LISTED RECORDS:
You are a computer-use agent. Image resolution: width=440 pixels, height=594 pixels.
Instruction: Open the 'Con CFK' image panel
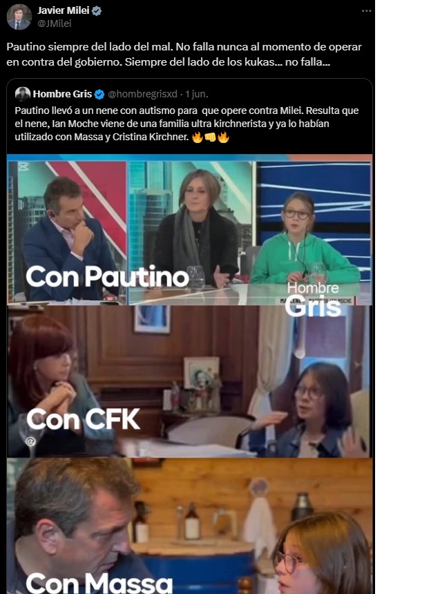pyautogui.click(x=189, y=381)
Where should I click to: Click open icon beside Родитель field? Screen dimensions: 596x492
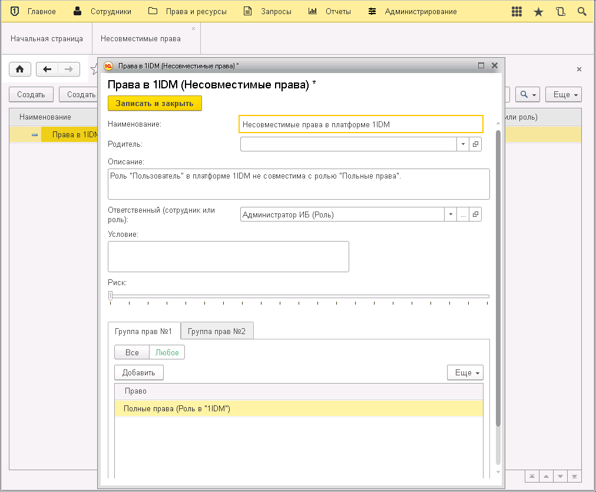click(475, 144)
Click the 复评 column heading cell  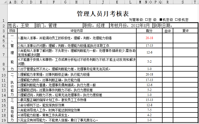pyautogui.click(x=185, y=31)
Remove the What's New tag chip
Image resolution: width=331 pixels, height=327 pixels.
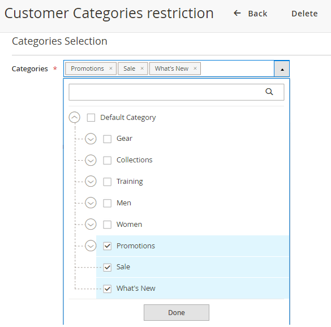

THE TASK:
Using the listing above, work out how many lines include the word "height", and report that number alone.

EXERCISE RESULT:
2